Output the opening lines of the records exactly. End with the line that contains "Choose the Poligono iscritto tool".

Segment Start: Provided data

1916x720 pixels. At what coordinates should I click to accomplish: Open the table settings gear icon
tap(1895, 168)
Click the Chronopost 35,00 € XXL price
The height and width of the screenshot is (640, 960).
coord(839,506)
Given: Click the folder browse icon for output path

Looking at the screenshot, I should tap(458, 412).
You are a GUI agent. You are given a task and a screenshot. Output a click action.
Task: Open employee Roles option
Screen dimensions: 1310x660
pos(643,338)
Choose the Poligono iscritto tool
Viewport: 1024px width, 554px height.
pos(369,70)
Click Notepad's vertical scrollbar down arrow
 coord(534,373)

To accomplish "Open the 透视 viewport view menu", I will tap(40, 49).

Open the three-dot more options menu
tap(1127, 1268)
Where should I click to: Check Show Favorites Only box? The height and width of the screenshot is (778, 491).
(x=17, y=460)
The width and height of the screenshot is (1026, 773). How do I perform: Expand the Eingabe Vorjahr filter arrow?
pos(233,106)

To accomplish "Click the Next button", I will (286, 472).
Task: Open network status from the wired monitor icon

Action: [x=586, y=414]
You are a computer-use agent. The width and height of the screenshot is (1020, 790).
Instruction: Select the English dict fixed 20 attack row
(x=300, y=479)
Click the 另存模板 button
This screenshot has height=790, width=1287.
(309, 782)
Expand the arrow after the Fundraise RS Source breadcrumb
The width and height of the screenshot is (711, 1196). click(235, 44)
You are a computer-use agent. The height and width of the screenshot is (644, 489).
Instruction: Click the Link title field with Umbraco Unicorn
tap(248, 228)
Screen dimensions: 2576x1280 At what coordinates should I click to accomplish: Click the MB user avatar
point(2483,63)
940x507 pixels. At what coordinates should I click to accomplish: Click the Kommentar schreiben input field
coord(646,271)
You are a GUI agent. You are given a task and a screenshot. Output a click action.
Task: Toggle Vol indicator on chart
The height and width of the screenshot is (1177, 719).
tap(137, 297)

Segment End: Provided data

→ **Result**:
1916x720 pixels. At what coordinates should I click to accomplish: Open the table settings gear icon
tap(1895, 168)
Click the Chronopost 35,00 € XXL price
The height and width of the screenshot is (640, 960).
coord(839,506)
Given: Click the folder browse icon for output path

Looking at the screenshot, I should tap(458, 412).
You are a GUI agent. You are given a task and a screenshot. Output a click action.
Task: Open employee Roles option
Screen dimensions: 1310x660
pos(643,338)
Choose the Poligono iscritto tool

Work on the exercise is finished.